**PROBLEM**
Every line below that has the word "badge" counts once; report how many lines that makes, with no other words.

:: INPUT MATERIAL ::

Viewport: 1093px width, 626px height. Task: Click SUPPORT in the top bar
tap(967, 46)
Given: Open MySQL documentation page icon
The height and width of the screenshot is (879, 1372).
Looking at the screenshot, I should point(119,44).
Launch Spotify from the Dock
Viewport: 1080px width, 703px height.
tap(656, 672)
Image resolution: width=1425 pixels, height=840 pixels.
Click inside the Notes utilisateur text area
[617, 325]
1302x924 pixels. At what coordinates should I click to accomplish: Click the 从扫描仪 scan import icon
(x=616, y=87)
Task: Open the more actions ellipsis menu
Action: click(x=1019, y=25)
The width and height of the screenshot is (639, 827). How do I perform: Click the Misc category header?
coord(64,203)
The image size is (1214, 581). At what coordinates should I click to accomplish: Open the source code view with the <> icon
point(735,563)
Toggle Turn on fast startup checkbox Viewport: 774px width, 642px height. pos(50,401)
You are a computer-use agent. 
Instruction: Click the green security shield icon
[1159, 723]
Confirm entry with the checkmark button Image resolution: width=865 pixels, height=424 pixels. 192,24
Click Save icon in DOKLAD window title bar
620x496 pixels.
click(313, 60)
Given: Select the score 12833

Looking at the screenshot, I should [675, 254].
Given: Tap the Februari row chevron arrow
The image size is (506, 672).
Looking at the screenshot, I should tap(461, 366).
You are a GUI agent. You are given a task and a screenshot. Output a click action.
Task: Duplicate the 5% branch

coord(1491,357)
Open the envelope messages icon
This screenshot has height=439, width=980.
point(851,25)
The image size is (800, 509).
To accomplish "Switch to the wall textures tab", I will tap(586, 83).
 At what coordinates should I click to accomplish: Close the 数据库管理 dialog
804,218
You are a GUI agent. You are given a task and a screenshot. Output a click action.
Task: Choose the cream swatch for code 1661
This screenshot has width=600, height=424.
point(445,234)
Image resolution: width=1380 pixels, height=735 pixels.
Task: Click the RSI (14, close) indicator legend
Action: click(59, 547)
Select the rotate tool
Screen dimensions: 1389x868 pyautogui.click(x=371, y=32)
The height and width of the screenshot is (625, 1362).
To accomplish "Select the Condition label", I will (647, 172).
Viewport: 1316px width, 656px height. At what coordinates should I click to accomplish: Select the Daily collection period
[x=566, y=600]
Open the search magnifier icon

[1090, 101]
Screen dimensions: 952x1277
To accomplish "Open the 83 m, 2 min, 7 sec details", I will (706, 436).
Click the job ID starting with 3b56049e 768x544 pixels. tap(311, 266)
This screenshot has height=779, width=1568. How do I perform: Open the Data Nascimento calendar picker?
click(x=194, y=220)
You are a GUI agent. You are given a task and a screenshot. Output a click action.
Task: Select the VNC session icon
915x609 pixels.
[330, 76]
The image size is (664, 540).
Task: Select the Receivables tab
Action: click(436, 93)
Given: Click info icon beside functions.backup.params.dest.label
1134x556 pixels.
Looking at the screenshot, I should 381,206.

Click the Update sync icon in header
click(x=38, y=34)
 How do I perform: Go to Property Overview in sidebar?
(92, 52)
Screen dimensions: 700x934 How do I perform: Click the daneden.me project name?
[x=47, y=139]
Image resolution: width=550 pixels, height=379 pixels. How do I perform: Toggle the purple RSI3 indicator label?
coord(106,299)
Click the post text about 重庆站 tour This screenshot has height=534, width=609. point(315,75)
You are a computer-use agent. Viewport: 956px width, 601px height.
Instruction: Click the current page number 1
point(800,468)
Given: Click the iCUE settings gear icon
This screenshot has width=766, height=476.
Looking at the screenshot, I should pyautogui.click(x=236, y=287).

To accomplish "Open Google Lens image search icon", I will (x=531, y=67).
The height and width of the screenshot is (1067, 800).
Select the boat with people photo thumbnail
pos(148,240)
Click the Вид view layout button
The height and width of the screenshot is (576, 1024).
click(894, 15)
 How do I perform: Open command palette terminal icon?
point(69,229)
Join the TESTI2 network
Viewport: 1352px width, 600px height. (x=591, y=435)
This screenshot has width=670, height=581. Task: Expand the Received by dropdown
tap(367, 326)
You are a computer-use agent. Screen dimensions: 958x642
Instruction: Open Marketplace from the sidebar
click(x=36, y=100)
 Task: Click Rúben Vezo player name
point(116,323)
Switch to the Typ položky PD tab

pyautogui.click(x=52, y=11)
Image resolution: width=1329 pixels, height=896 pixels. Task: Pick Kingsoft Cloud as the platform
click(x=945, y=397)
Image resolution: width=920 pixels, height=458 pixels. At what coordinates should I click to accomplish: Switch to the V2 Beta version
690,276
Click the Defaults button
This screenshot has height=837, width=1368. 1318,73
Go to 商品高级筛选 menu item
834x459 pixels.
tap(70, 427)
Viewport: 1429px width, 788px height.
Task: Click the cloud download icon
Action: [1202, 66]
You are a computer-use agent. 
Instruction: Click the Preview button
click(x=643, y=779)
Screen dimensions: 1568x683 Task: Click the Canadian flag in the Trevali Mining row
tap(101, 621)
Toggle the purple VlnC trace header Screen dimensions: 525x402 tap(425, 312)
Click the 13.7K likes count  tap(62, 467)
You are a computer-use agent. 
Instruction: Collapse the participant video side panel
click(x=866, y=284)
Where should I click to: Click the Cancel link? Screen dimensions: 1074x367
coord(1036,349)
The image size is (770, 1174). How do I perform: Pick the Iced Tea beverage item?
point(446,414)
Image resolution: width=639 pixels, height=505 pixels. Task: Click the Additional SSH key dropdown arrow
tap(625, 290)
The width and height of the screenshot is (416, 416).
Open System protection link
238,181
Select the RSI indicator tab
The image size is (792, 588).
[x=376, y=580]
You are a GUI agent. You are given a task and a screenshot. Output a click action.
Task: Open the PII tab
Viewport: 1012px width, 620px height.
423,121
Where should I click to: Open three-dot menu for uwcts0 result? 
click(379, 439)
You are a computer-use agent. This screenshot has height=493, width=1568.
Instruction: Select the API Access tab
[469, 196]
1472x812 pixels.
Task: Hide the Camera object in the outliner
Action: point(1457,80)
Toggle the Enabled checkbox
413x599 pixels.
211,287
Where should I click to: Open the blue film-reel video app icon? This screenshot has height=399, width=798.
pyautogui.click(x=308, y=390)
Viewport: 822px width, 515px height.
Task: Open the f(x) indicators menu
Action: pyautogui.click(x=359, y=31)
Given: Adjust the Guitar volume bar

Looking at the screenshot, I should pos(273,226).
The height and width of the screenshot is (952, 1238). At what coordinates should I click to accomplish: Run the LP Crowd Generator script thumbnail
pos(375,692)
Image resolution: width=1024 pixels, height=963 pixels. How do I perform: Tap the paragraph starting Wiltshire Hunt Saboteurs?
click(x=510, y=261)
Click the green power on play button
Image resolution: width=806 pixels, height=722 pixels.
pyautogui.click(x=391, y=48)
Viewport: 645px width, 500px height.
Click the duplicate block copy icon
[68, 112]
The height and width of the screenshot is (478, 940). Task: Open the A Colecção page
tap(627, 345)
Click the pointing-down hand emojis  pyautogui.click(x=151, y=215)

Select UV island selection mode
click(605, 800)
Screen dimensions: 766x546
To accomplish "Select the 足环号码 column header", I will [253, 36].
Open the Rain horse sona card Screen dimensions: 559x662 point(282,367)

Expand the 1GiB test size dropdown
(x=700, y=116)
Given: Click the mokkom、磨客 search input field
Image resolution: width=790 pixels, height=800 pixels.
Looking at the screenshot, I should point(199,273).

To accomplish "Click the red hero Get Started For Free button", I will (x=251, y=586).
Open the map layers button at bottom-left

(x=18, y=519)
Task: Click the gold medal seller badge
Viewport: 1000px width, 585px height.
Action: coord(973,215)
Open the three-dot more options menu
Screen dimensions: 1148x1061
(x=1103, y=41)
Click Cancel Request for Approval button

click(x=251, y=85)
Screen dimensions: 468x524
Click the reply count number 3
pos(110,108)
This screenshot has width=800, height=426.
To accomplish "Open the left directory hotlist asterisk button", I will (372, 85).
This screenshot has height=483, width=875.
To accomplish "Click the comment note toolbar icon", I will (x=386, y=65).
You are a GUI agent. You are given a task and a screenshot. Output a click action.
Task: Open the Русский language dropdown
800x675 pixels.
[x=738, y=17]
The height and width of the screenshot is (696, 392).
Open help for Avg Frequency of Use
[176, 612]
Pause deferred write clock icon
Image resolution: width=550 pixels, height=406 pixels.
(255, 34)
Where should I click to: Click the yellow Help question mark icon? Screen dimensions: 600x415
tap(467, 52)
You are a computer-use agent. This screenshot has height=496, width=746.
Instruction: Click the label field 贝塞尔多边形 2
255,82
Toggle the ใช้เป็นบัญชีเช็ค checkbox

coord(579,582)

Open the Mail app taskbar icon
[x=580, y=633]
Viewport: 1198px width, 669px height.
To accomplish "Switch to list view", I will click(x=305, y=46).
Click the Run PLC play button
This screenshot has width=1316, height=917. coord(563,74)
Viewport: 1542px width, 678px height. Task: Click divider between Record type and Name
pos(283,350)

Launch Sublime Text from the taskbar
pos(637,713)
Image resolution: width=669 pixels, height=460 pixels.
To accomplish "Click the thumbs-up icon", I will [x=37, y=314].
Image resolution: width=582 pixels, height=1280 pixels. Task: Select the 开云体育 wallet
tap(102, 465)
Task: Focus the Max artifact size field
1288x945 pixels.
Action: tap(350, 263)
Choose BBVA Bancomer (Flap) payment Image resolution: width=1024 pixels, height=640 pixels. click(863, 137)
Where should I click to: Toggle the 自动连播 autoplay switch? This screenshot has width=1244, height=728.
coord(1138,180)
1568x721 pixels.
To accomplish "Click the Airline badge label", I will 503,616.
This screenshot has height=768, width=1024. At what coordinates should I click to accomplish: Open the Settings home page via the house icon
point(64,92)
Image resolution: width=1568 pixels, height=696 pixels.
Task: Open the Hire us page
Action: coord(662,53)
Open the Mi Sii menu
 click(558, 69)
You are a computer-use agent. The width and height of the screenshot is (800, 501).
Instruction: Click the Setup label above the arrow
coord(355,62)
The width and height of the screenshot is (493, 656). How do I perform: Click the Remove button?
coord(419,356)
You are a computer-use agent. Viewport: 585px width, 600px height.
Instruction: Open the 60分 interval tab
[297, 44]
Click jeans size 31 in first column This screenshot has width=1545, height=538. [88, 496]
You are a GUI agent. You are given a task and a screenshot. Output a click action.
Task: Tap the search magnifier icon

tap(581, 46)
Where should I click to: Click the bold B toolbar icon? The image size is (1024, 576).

:::

**RESULT**
2